Reproduce all of the records below, replacing every occurrence of "GUI agent" with "interface agent" and leaving everything else unchanged.
++++ Available data ++++
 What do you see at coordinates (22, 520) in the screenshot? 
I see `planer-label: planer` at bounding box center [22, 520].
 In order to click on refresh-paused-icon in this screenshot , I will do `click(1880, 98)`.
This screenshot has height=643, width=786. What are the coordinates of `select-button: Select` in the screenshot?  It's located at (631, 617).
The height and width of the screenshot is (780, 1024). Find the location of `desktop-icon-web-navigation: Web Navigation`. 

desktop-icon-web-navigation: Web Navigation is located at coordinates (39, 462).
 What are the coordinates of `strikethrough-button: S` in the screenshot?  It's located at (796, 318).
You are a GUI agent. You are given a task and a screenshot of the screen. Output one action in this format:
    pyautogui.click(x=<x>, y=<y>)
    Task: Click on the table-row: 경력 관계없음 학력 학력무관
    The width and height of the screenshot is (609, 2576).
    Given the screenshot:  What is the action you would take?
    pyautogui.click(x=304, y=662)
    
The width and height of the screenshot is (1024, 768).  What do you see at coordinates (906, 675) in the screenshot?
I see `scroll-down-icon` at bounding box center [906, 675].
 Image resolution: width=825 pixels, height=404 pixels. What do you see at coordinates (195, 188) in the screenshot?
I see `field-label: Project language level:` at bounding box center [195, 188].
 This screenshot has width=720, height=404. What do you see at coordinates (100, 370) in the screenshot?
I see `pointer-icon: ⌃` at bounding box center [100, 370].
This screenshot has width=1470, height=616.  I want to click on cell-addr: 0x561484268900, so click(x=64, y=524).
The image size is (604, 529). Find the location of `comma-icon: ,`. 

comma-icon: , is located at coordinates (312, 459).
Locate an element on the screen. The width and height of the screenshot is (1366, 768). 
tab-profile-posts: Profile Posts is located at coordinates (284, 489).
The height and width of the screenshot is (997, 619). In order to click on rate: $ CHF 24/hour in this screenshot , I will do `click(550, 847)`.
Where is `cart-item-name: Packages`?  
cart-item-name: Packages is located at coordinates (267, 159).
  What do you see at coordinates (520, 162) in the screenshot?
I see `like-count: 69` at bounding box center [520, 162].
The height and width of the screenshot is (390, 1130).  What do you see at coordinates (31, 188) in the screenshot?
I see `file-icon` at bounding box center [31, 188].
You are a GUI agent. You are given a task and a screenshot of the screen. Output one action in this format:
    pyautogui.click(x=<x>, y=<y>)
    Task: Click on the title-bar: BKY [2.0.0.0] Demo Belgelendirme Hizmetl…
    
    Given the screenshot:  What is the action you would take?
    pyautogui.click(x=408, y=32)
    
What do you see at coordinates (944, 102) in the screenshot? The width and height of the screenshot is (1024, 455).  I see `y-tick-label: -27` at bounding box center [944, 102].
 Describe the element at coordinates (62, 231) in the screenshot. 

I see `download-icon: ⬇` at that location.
++++
▸ **Reply to the task**:
 What do you see at coordinates (22, 520) in the screenshot? 
I see `planer-label: planer` at bounding box center [22, 520].
 In order to click on refresh-paused-icon in this screenshot , I will do `click(1880, 98)`.
This screenshot has height=643, width=786. What are the coordinates of `select-button: Select` in the screenshot?  It's located at (631, 617).
The height and width of the screenshot is (780, 1024). Find the location of `desktop-icon-web-navigation: Web Navigation`. 

desktop-icon-web-navigation: Web Navigation is located at coordinates (39, 462).
 What are the coordinates of `strikethrough-button: S` in the screenshot?  It's located at (796, 318).
You are a interface agent. You are given a task and a screenshot of the screen. Output one action in this format:
    pyautogui.click(x=<x>, y=<y>)
    Task: Click on the table-row: 경력 관계없음 학력 학력무관
    The width and height of the screenshot is (609, 2576).
    Given the screenshot:  What is the action you would take?
    pyautogui.click(x=304, y=662)
    
The width and height of the screenshot is (1024, 768).  What do you see at coordinates (906, 675) in the screenshot?
I see `scroll-down-icon` at bounding box center [906, 675].
 Image resolution: width=825 pixels, height=404 pixels. What do you see at coordinates (195, 188) in the screenshot?
I see `field-label: Project language level:` at bounding box center [195, 188].
 This screenshot has width=720, height=404. What do you see at coordinates (100, 370) in the screenshot?
I see `pointer-icon: ⌃` at bounding box center [100, 370].
This screenshot has width=1470, height=616.  I want to click on cell-addr: 0x561484268900, so click(x=64, y=524).
The image size is (604, 529). Find the location of `comma-icon: ,`. 

comma-icon: , is located at coordinates (312, 459).
Locate an element on the screen. The width and height of the screenshot is (1366, 768). 
tab-profile-posts: Profile Posts is located at coordinates (284, 489).
The height and width of the screenshot is (997, 619). In order to click on rate: $ CHF 24/hour in this screenshot , I will do `click(550, 847)`.
Where is `cart-item-name: Packages`?  
cart-item-name: Packages is located at coordinates (267, 159).
  What do you see at coordinates (520, 162) in the screenshot?
I see `like-count: 69` at bounding box center [520, 162].
The height and width of the screenshot is (390, 1130).  What do you see at coordinates (31, 188) in the screenshot?
I see `file-icon` at bounding box center [31, 188].
You are a interface agent. You are given a task and a screenshot of the screen. Output one action in this format:
    pyautogui.click(x=<x>, y=<y>)
    Task: Click on the title-bar: BKY [2.0.0.0] Demo Belgelendirme Hizmetl…
    
    Given the screenshot:  What is the action you would take?
    pyautogui.click(x=408, y=32)
    
What do you see at coordinates (944, 102) in the screenshot? The width and height of the screenshot is (1024, 455).  I see `y-tick-label: -27` at bounding box center [944, 102].
 Describe the element at coordinates (62, 231) in the screenshot. 

I see `download-icon: ⬇` at that location.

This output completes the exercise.